▸ **Exercise instructions**
**a.** The talk on solitary sports describes outposts along the Ridgeway. List every item it says they provide.
**b.** Resume the talk on solitary sports after its last paragraph, keeping the speaker's voice.

▸ **Page extract**
━━━━━━
The Consolation of Solitary Sports

transcript, with some slides, of a talk for University Mental Health Awareness Day – there is a full video, including questions, here. You can download a pdf of the words here. Many thanks to Verity for permission to reproduce her words and her photos.

The Consolation of Solitary Sports

Dan Holloway and Verity Westgate

 lunch-talk

Introduction

It is somewhere between midnight and 1. It is three hours since I watched the last streaks of daylight disappear and it will be three hours more before I see them again. I have just a bubble of light a few feet wide in which every moth on the Ridgeway has come to join me. On the horizon maybe I make out the glow of a floodlight and the hum of a generator marking one of the tiny occasional outposts that provide warm tea, cold, flat coke, and a miniature cornucopia of sugary salty goodness before I disappear back into the night.

I have been running for around 16 hours. I will be running for several more. When the hedgerows clear and the perspective is right I may see the occasional torch in the distance. More often, on the soft summer breeze I hear a rustle. Not so long ago water drenched desperate burning bodies and buffs and bags were deployed as futile shields, but after dark in July the temperature falls away like a cliff and those who ditched all but vests by day struggle, as running turns to a slow walk, to retain any warmth they can with foil blankets that provide the only reminder that hundreds of shredded bodies stretch over tens of miles.

Every time my feet hit the ground, pain shoots across the sole and up the side of my calf. At least one toenail is loose, and much of the skin is rubbed raw. I am so utterly exhausted my mind has stopped wandering anywhere but the footfall in front of me and the struggle on the rutted rounded path to stay upright, not from fear of injury but because the effort of hauling myself up from one more fall is more effort than my muscles can bear.

It is at this moment I begin to sob. Loudly and uncontrollably. Not from the pain; not from the despair; but because for one of the only times in years I realise I am, in this moment, truly and absolutely happy.

2015-rtts

Context

Exercise and mental health are regular bedfellows in our conversations. But if we treat their relationship too glibly, we can end in some uncomfortable places. So it is important to begin by explaining very briefly what I am not going to say.

The most obvious preface is to point out the obvious. I may have bipolar disorder, but in other ways I am very lucky. Despite appearances, my physical health is extremely robust. I can throw things at my body and my body will take it. Many people cannot. And while, yes, there are many ways of incorporating cardiovascular exercise into one’s life, many people are not as fortunate as I am. For that, as well as the fact that it’s never a good thing to do, shaming those who cannot exercise, or those who can but for whom many of the activities I will talk about today are out of reach, is not acceptable.
━━━━━━
▸ **Information supplied**

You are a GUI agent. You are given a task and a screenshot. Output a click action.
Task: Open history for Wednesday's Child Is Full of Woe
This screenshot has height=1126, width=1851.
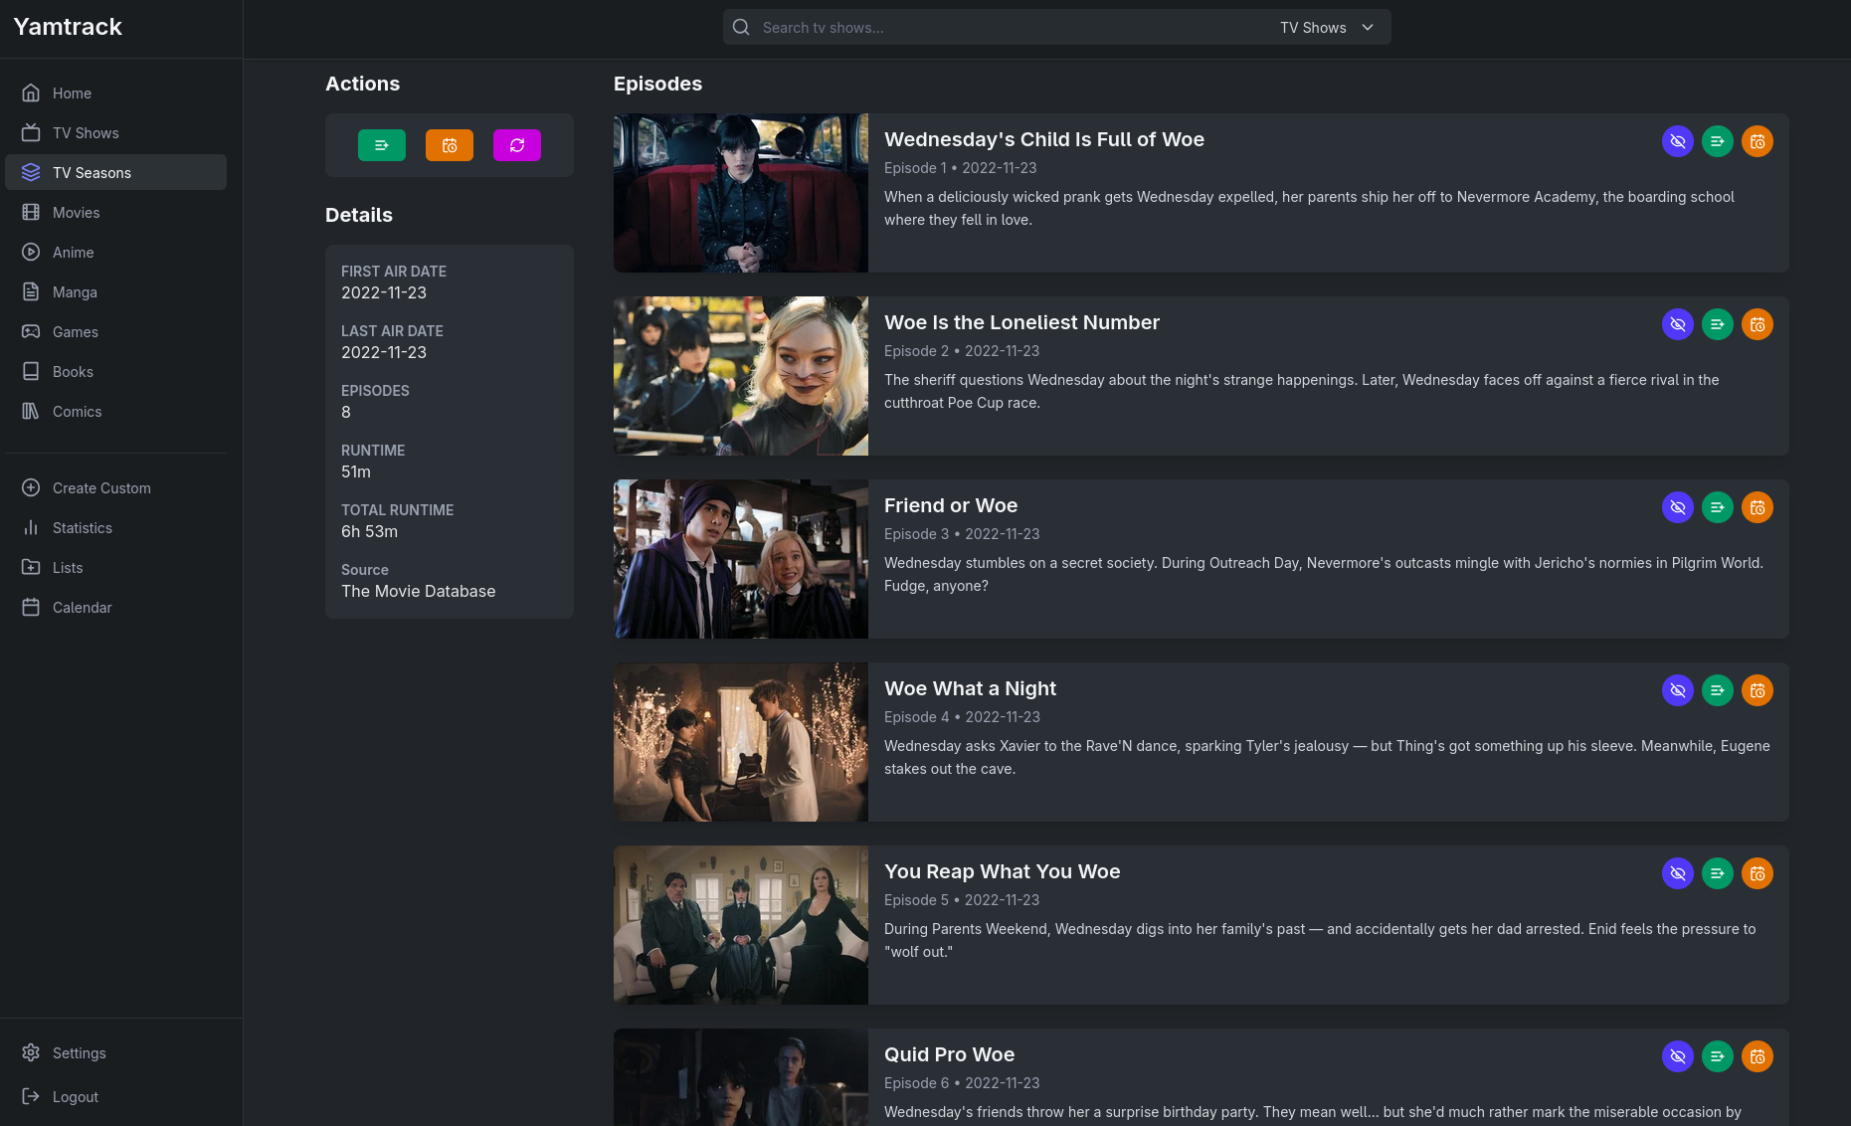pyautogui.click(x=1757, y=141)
━━━━━━
▸ **Exercise responses**
**a.**
- warm tea
- cold, flat coke
- a miniature cornucopia of sugary salty goodness

**b.**
That is why I will not be saying, today or at any other time I should hope, “You can do anything you put your mind to.” You can’t. The implication behind the statement is not inspirational but shaming and mean spirited. I would much rather say that what sports like ultramarathonning in particular can teach you is that that you can often do things you never thought you could. And that will do me fine.

Second, exercise is great. The great outdoors is super fabulous great. But many of you may have seen this meme online [picture of forest with caption “this is an antidepressant” and of pills with caption “this is shit”]

And that is neither super nor fabulous nor great. Which is why, thankfully, there are also many more balanced counters. [picture of forest with caption “this is a forest (useful if you are having a bad day)”, and pills with caption “This is medicine (useful if you have an illness)”

I will not be shaming anyone who cannot exercise. Nor will I be shaming anyone who needs to take medication.

Bad at Games

At school I was bad at games. I wasn’t just bad at games, I hated sport. As far back as I can remember, sport and mental health went together for me. But in those early days the relationship was negative on every level.

I was always different. I was terrified of the other kids at school. They were like alien beings. I had no idea how they functioned, just that their purpose in life seemed to be to make my life hell. And the more different I was, a difference increasingly built on anxiety, depression, ritualistic tics, and outrageous behaviours that seem, looking back, to be the early markers of what would later become manic episodes, the worse it got.

rtts-2016-finish

PE and games increasingly became opportunities for other children in my year to use physical activity as a mask for deliberate acts of violence. Teachers’ eyes couldn’t be everywhere. Though sometimes, because in this world I didn’t understand sport seemed to matter – desperately – often it was less a case of bullying slipping under the radar and more a case of games teachers steeped in some kind of Darwinian machismo seeing a rewarding humour in this relentless pursuit.

Because I was so miserable, I never paid any attention to the actual sport. Combine that with an increasing tendency towards comfort eating in an effort to find some, any kind of relief, and my performance suffered more, I was even more the cause of embarrassment for the teams who got lumbered with me, even more an object of humiliation.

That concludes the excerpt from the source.